··· Passage to read

The interest rate on the Note is 1.0% per annum. The Note has a two-year term and is payable in 18 equal monthly payments of principal and interest beginning on the 180th day following the disbursement of the loan proceeds, subject to forgiveness as described below. The Paycheck Protection Program provides a mechanism for forgiveness of up to the full amount borrowed as long as the Company uses the loan proceeds during the 24-week period following disbursement for eligible purposes as described in the CARES Act and related guidance. The Company used all of the proceeds from the PPP Loan to pay expenses during the applicable period that the Company believes were for eligible purposes. On July 21, 2020, the Company submitted an application to HSBC for forgiveness of the PPP Loan.

In connection with the PPP Loan, the Company entered into a Consent to Loan and Security Agreement (the Consent) under the 2019 Solar Loan Agreement. In the Consent, Solar Capital consented as Collateral Agent and a Lender, and the other Lenders consented as Lenders, to the indebtedness incurred under the PPP Loan, subject to certain conditions, including the Company’s covenant to comply with specified provisions of the CARES Act, the Company’s confirmation of the accuracy of its representations and warranties in the 2019 Solar Loan Agreement and related documents and a release in favor of the Collateral Agent and the Lenders.

The Company accounted for the PPP Loan in the same manner as it has for its other loan agreements. Payments that are due within 12 months of balance sheet dates are shown as current liabilities and payments due thereafter are shown as non-current liabilities. The Company incurred and capitalized insignificant costs with third parties as deferred financing costs associated with the PPP Loan and is expensing these costs to interest expense over the life of the loan using the effective interest method. If the Company’s application for forgiveness were to be approved, the Company will recognize a gain on extinguishment of debt at the time of forgiveness. As of the date of this filing, the application for forgiveness is still pending review.

······

Stated task 1
Render this sentence from the PPP loan passage in Spanish: "The Company accounted for the PPP Loan in the same manner as it has for its other loan agreements."
Stated task 2
Extend the PPP loan passage with a few sentences that pick up after its final one.
None of the rows are needed for the work here.

··· Supplied records

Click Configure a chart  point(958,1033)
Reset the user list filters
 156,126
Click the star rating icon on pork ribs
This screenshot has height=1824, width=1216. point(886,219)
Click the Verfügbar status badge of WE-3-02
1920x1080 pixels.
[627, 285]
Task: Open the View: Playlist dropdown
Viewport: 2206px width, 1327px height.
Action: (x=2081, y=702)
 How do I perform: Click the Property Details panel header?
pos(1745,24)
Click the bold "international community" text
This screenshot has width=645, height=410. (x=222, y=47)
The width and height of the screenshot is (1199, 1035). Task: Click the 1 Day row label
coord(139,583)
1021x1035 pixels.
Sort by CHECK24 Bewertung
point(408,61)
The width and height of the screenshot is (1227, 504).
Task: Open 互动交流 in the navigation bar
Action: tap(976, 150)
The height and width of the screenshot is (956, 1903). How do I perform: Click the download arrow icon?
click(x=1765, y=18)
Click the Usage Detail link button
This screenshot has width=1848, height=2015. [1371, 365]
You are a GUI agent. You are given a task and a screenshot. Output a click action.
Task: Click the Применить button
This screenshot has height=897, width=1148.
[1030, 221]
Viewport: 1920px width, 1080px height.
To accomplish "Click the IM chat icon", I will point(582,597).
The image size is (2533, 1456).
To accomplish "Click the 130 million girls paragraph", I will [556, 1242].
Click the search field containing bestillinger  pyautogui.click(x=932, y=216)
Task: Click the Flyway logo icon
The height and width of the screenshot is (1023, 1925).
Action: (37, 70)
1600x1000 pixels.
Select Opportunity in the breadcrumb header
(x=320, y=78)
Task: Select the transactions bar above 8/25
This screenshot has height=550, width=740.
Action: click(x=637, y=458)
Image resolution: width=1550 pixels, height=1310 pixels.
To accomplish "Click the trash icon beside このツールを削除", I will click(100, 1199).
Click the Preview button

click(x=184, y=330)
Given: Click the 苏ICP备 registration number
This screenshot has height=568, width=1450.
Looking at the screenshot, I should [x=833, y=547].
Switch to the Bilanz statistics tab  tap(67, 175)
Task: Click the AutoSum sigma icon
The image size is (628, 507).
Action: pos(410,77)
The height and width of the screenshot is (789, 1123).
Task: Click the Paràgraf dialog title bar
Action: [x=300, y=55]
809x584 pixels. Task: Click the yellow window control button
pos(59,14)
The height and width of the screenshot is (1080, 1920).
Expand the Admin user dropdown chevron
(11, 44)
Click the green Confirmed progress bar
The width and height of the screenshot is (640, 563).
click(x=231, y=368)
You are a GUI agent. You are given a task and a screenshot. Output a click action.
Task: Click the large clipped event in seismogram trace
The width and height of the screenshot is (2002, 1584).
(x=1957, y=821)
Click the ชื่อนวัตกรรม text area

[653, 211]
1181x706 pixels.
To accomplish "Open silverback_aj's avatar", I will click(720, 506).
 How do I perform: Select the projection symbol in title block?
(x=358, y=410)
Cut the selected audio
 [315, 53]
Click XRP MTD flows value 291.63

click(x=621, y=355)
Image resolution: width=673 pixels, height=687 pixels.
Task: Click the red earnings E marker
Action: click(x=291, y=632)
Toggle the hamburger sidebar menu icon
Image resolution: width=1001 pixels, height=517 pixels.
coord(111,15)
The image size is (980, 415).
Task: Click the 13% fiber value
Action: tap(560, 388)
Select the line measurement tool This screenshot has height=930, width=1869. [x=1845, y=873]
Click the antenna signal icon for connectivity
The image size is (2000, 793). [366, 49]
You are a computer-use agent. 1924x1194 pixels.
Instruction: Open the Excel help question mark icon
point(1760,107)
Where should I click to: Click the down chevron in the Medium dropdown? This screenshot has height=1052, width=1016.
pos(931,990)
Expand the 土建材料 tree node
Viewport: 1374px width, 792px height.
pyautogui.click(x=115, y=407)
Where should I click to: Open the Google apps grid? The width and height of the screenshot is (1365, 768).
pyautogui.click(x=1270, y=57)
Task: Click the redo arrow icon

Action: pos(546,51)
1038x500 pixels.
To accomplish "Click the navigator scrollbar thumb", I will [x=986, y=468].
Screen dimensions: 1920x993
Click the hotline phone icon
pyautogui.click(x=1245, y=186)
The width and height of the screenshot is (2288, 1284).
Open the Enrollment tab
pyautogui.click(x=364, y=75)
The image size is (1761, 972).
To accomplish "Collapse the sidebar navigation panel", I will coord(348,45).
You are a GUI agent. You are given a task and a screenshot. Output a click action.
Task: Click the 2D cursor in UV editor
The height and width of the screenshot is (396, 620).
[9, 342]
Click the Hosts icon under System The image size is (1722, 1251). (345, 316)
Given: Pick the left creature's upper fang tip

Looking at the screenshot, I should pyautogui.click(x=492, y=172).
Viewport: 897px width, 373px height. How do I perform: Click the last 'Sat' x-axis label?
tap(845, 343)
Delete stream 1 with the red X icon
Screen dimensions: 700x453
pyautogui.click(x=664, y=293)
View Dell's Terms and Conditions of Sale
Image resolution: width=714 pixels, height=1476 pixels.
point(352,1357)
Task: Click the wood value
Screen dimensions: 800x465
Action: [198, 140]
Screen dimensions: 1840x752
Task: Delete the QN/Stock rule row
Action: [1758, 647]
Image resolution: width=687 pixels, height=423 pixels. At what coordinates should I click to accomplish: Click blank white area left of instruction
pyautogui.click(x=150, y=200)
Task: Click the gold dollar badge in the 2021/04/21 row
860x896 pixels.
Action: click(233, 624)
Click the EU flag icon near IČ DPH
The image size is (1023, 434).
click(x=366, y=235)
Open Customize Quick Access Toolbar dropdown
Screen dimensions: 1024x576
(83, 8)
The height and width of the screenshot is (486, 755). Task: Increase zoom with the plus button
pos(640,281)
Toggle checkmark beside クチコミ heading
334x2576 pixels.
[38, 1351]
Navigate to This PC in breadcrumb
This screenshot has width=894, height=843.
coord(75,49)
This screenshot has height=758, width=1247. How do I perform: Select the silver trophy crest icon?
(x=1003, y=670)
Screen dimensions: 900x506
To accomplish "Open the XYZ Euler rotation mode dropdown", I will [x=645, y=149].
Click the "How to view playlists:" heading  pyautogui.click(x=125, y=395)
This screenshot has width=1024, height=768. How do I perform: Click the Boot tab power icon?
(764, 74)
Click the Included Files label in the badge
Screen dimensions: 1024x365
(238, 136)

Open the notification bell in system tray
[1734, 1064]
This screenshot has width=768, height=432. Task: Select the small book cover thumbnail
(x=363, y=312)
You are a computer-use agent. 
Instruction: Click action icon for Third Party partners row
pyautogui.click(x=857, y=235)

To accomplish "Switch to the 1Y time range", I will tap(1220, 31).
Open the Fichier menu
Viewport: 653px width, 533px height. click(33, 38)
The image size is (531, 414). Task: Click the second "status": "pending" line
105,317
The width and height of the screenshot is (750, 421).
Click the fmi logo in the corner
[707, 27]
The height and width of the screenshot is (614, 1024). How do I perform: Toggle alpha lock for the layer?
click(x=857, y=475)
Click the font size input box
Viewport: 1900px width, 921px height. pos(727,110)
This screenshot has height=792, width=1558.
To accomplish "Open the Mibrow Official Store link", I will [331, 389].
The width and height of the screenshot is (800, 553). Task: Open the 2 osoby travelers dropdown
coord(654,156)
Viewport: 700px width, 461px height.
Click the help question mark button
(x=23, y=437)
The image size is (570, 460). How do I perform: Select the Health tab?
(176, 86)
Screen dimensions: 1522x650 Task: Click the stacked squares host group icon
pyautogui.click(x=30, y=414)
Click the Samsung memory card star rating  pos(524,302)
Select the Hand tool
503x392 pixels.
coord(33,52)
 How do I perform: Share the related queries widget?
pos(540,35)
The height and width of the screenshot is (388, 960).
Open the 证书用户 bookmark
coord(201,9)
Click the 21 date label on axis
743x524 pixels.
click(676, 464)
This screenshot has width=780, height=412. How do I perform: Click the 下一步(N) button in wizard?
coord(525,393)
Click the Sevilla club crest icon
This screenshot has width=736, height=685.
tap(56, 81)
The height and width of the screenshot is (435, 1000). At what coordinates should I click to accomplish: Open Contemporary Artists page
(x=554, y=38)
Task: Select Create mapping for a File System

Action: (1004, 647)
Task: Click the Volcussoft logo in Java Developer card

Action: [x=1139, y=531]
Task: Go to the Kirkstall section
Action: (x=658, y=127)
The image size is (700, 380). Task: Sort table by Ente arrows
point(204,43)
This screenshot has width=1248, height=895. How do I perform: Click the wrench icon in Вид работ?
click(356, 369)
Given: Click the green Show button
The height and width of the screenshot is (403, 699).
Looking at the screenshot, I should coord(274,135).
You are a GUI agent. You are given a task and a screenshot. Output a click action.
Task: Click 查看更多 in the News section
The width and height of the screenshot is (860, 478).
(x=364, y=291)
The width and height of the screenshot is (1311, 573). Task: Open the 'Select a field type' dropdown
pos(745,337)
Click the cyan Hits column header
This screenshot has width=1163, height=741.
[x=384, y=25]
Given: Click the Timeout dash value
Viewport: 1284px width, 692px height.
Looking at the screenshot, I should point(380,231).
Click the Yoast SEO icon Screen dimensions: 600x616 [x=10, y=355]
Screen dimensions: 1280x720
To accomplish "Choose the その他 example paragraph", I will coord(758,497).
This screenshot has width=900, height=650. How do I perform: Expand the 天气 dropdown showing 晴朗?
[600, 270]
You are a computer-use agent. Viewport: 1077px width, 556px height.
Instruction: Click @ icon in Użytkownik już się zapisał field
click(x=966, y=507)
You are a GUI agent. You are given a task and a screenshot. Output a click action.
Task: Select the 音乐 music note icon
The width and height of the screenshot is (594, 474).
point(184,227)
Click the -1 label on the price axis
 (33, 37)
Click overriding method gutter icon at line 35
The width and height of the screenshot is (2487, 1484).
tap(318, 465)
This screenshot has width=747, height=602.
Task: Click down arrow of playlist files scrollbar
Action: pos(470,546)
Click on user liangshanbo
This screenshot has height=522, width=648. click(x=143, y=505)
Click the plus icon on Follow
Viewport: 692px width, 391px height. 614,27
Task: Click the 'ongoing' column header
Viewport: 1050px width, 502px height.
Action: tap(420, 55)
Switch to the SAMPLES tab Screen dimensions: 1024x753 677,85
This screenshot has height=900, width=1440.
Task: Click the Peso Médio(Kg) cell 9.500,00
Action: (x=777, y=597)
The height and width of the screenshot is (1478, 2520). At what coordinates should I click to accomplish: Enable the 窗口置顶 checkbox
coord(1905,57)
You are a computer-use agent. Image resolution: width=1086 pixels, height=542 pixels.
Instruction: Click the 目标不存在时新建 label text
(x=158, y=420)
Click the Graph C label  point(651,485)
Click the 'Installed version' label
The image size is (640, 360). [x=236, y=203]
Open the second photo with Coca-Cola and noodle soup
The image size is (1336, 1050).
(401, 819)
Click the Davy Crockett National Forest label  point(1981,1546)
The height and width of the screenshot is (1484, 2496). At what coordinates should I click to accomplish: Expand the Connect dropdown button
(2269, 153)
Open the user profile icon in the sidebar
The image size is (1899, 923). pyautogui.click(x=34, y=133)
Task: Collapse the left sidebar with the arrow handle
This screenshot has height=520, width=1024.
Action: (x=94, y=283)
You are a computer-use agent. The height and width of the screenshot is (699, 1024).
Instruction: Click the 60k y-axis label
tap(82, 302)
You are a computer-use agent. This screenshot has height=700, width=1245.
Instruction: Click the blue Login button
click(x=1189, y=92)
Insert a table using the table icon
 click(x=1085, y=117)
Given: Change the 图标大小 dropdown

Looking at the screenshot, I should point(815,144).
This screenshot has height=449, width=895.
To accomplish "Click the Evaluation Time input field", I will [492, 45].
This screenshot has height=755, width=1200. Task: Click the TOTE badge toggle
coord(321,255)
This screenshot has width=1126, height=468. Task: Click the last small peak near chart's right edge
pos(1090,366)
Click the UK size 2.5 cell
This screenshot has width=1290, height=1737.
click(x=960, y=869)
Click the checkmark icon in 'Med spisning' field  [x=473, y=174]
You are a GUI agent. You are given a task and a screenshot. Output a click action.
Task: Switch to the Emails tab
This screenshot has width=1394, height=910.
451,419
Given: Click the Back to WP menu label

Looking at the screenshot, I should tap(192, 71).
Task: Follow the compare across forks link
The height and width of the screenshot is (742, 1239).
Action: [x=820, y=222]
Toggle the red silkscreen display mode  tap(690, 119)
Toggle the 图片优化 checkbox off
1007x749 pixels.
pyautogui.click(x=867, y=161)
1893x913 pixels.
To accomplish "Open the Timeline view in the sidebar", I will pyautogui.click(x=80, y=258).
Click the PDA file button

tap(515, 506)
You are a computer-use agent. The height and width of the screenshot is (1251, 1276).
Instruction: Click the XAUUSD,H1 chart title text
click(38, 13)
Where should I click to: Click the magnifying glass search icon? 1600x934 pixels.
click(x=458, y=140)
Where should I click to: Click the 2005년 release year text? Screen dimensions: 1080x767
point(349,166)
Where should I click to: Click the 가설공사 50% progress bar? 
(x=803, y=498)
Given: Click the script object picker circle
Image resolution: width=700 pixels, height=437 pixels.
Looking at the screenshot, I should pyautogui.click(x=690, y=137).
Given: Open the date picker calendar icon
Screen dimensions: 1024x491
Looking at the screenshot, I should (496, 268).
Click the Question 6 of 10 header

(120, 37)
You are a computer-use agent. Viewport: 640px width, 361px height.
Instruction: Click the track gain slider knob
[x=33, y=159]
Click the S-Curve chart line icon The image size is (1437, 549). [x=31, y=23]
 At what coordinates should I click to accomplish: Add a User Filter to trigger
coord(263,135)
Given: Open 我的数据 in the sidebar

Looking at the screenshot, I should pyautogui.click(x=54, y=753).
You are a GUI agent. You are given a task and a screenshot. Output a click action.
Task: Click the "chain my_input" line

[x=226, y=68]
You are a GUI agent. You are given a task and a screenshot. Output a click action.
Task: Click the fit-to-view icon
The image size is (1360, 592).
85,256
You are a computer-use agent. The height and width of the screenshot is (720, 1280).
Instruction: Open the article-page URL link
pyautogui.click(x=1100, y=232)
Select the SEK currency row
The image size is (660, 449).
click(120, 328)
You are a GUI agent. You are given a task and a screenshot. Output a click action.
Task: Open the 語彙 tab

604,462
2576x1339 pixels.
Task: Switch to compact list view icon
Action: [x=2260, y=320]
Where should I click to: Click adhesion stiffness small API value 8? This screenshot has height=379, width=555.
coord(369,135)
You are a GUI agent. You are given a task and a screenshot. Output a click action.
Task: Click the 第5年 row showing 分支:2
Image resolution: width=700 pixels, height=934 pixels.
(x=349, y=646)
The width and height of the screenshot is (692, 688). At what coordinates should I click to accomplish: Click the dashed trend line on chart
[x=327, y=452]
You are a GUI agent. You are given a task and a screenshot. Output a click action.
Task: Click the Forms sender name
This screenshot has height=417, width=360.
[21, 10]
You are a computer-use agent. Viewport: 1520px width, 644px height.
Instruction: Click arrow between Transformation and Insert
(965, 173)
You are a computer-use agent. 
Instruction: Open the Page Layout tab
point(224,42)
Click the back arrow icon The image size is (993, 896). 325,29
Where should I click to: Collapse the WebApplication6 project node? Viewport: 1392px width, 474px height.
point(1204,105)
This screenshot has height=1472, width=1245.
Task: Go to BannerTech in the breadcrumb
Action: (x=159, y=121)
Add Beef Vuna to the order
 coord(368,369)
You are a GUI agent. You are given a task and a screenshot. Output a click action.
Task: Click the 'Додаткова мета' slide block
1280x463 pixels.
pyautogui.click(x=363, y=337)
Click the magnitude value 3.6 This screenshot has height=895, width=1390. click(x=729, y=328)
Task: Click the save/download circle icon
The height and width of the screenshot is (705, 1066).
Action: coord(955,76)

······

Exercise output 1
La Compañía contabilizó el Préstamo PPP de la misma manera que lo ha hecho con sus otros contratos de préstamo.

Exercise output 2
Modification of Debt

In accordance with the guidance in ASC 470-50, Debt, the Company entered into and accounted for the 2019 Solar Loan Agreement as a modification and capitalized approximately $427,000 of costs as additional deferred financing costs and expensed approximately $76,000 of costs incurred with third parties within the consolidated statements of operations for the year ended December 31, 2019.

In accordance with the guidance in ASC 470-50, Debt, the Company entered into and accounted for the May 1, 2020 Amendment to its 2019 Solar Loan Agreement as a modification, capitalized no additional costs and expensed approximately $76,000 of costs incurred with third parties within the consolidated statements of operations for the three and six months ended June 30, 2020.

Fair Value of Debt

The weighted average interest rates of the Company’s notes payable approximate the rate at which the Company could obtain alternative financing. Therefore, the carrying amount of the notes approximated their fair value at June 30, 2020 and December 31, 2019.